What you should do:
Copy out the items below word for word, from the line that contains "Viewport: 430px width, 323px" through the line that contains "Action: 192,26", both of those lines included.

[Target position records]
* Begin *

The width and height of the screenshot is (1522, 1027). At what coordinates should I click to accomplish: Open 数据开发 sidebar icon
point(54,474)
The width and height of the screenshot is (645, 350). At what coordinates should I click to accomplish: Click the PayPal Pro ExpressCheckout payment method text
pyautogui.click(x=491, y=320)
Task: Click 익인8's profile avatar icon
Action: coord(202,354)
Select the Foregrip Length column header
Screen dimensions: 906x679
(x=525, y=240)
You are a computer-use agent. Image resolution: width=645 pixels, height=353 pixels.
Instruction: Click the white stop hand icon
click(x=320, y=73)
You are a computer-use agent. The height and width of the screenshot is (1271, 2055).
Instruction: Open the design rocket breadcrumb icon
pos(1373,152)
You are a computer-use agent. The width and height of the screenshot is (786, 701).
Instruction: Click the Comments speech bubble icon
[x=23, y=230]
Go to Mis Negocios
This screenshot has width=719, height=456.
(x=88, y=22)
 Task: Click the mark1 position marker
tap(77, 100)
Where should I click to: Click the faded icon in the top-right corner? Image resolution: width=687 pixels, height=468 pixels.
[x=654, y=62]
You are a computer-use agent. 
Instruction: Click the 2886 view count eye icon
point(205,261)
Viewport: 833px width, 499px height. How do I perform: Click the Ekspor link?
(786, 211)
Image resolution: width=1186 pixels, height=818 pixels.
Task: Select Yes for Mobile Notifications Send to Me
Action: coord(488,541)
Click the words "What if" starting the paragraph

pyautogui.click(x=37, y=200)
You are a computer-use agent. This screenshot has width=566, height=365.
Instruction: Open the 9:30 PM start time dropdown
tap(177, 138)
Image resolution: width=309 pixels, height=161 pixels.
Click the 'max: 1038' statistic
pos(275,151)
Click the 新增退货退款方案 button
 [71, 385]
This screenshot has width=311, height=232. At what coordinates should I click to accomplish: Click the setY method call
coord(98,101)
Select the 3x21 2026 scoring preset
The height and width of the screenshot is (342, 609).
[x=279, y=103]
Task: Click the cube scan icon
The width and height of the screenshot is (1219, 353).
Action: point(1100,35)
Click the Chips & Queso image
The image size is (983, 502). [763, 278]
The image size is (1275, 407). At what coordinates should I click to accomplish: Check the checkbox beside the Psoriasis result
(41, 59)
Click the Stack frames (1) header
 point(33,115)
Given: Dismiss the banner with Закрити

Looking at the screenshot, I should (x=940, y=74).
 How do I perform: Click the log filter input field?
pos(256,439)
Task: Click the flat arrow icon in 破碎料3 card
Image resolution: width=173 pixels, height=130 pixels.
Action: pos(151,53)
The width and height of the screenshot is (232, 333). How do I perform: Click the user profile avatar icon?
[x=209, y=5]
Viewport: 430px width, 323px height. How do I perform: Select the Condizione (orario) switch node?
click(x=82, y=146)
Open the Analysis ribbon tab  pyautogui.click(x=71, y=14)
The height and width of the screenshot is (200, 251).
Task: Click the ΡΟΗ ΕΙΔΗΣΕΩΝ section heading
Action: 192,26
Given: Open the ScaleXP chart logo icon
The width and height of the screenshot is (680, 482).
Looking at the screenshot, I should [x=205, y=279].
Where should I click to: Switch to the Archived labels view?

* End *

Result for this task:
Viewport: 430px width, 323px height. How do I perform: Select the Condizione (orario) switch node?
click(x=82, y=146)
Open the Analysis ribbon tab  pyautogui.click(x=71, y=14)
The height and width of the screenshot is (200, 251).
Task: Click the ΡΟΗ ΕΙΔΗΣΕΩΝ section heading
Action: 192,26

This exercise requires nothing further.